Well, fingers crossed.
A few weeks ago, I secured a place in a local creche starting mid-October. I had left it until February to start looking and competition is keen, so I’m lucky to have found a decent one within a 10-minute walk. There is another creche literally across the road but there’s no room at that inn, at least for now.
I know for many of you, especially those in the US, it sounds like a complete luxury to be able to wait until 11.5 months to look to send a baby into the care of others. The creche takes babies from 3.5 months. I would have found that extremely hard, even if the baby doesn’t really mind at that age who’s doing the feeding and changing.
I had a tour of our place and it seemed lovely. We saw the babies, wobblers and Montessori-age kids and my boy dove straight into each room without fear, crawling into the melee and exploring. They don’t do half days in the afternoons, which would have suited me work-wise, but I can live with that. I toyed with going four days a week or full-time but have opted for mornings, five days a week, which gives you a maximum of six hours a day, though we are unlikely to be there at 7.30 in the morning.
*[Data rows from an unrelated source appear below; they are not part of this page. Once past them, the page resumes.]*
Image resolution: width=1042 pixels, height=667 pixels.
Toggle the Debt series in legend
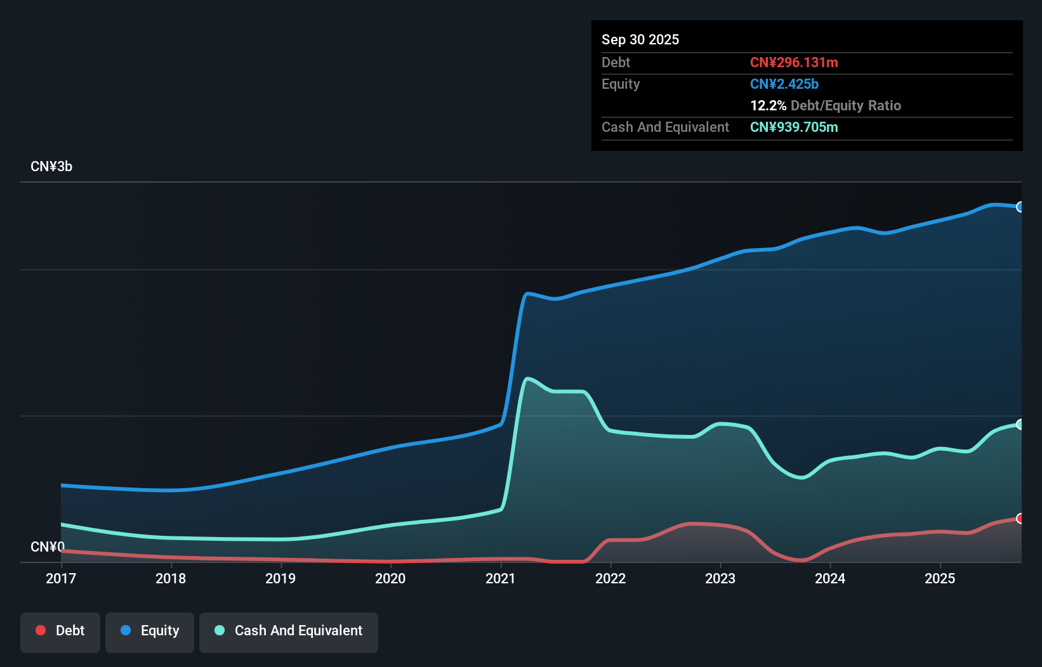click(x=60, y=631)
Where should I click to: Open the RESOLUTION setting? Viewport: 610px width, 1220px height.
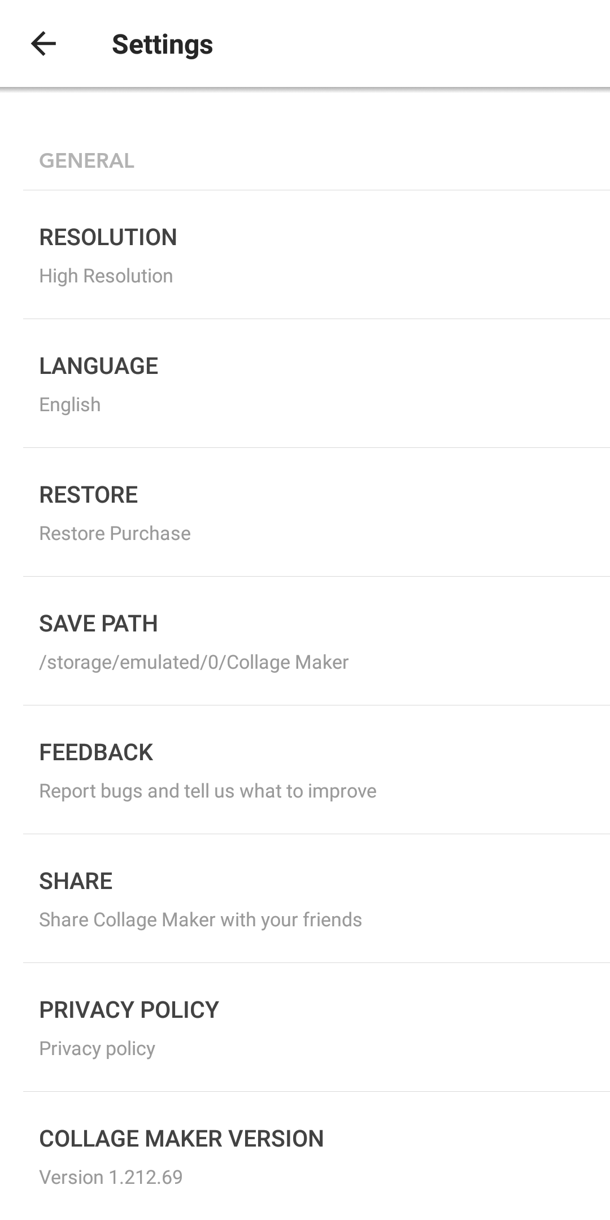coord(108,237)
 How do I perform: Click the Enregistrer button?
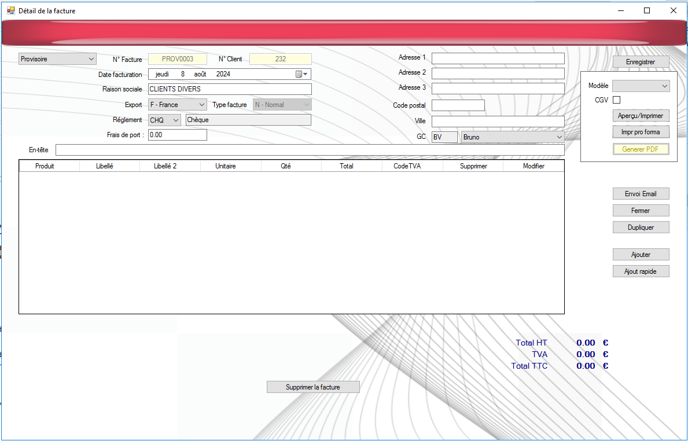pos(641,62)
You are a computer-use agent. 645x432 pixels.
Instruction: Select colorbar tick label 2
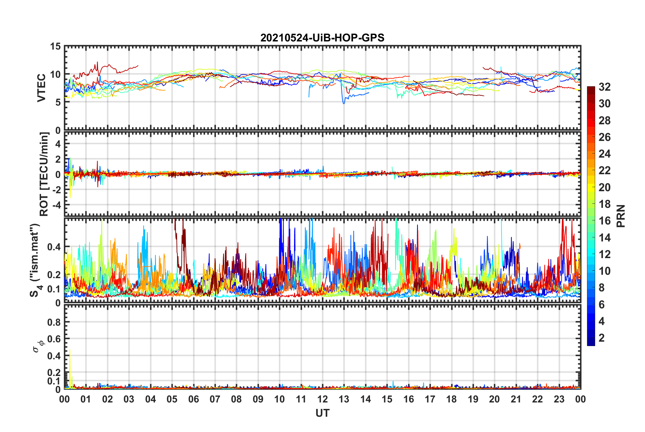pos(602,338)
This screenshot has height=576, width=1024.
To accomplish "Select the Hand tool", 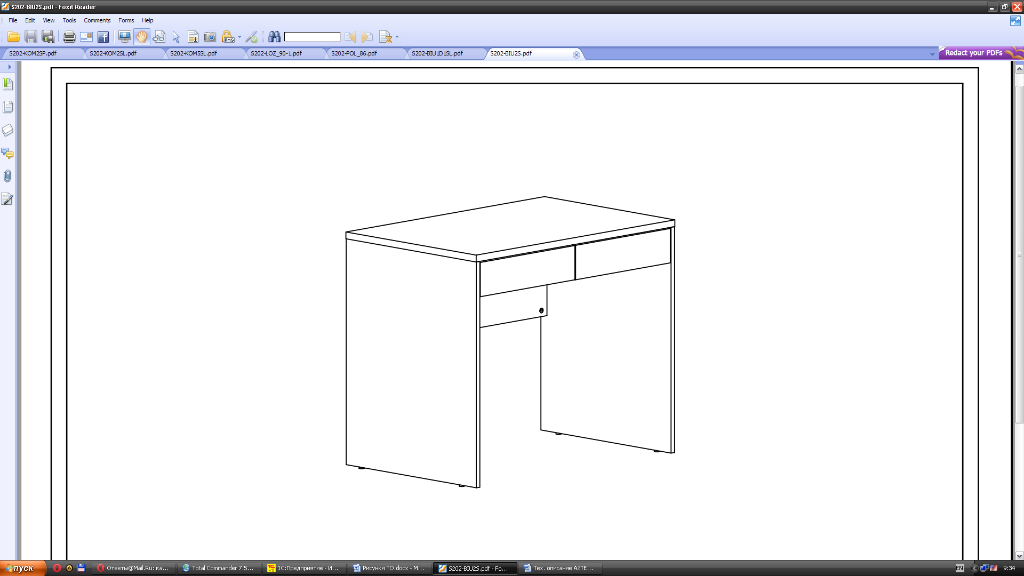I will (x=142, y=37).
This left us with a gap until the autumn. By sheer luck, my friend A suggested E, the wife of a colleague who lives 10 minutes away in the other direction. E hasn’t minded kids before but has a two-year-old and four-year-old of her own, perfect for my boy, and is there in the afternoons.
We visited last Friday and I loved her immediately – very thoughtful and kind and warm with the kids. The kitchen was bright and child-friendly. She had recommissioned the playpen and baby toys in preparation for us and it was all perfect. Except that my boy had an extremely unusual meltdown, possibly because it was 10am and he needed a nap. Or maybe he sensed that something was going on, who knows. This was after hilariously sitting on her kitchen floor and filling his nappy until his eyes watered. Between changing him on her kitchen sofa and fighting to hear over his wails (the poor soul was actually sobbing in the back of the car on the way home, so not like him), I got to know her a little and discovered we’re on the same wavelength about child-rearing.
We started a two-week trial, more for E’s benefit than mine really, on Wednesday this week. I was warned to expect some rocky days but, knowing my gut feeling about E and the whole setup was great, I was fairly relaxed. We opted for a shorter 1.5 hours for the three days this week so as not to blow my boy’s mind too much.
It wasn’t too bad at all. The poor kid was absolutely distraught for much of Wednesday, cheering up mainly for food; he was a little better on Thursday and gave E some smiles; and Friday went well after an initial wobbly when I left (standing on the street hearing your kid absolutely lose it with sadness and fear in someone else’s house and just leaving him to it is not nice).
I think we’re over the worst, though he could regress next week when we try longer hours or he realises this is a regular thing, if you can understand that concept at 11.5 months. All I can tell myself is that this stress is helping him head out into the big world. Of course, E may decide at the end of next week that she’s not interested. If she does, my boy will still have had a taste of life outside the home, which will be good for him in the long run.
The plan, if everyone is happy, is for E to have him four afternoons a week, from 2-5pm. The luxury of time to yourself in the afternoon! Already this week I’m more relaxed for having been able to get an hour’s solid work done not at night without guilt or a little person playing on my keyboard as I type.
I’ve done the sums and the cost of all this childcare until he starts school amounts to a cool €34k. Coincidentally, the same amount of money it took to conceive him in the first place. Are you noting this future teenage boy for the next time you throw a huge tantrum and say you wish you’d never been born??
As I drove home after dropping him off on Wednesday, my heart was BURSTING with a complicated mix of sadness that he was distraught without me and happiness that he was moving to the next phase. Which complicated mix of emotions pretty much sums up the average day of being a parent I guess.